What to do - Though the records contain pictures, copy none of them; repeat exactly the lines from the one with "The image size" to the end.

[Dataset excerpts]
_ _ _ _

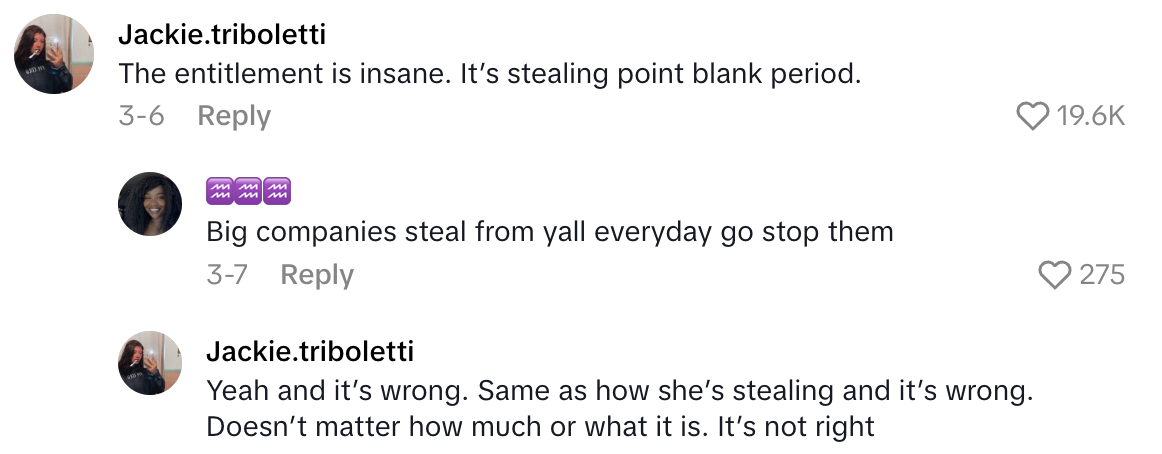This screenshot has width=1162, height=454.
Task: Reply to the "entitlement is insane" comment
Action: 234,117
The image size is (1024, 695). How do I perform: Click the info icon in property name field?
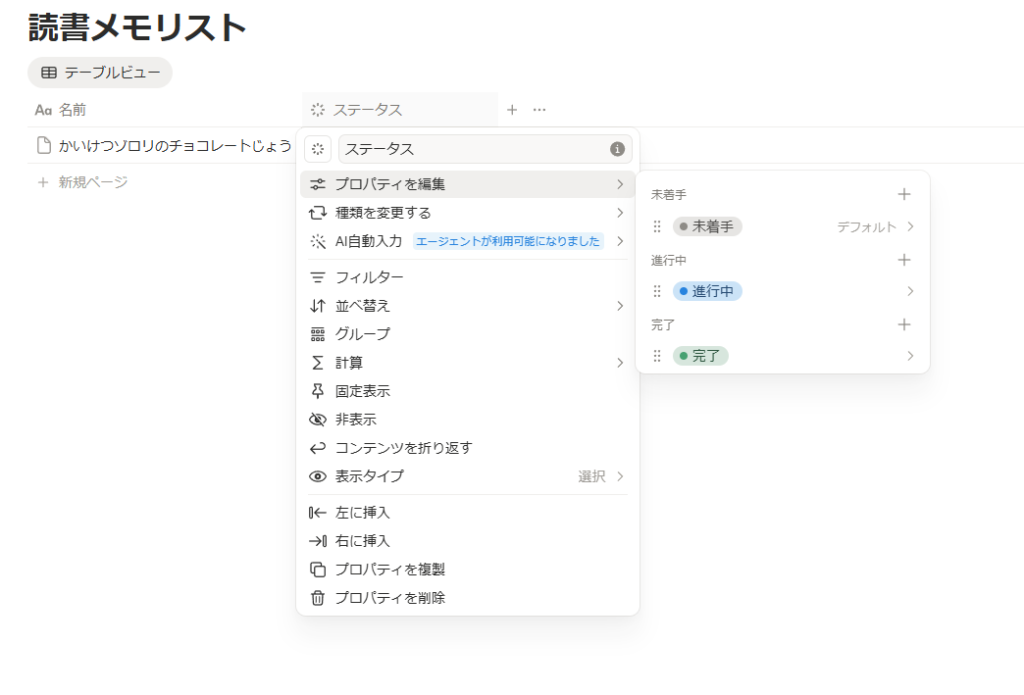(617, 149)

_ _ _ _

Exercise output -
The image size is (1024, 695). How do I perform: Click the info icon in property name field?
(617, 149)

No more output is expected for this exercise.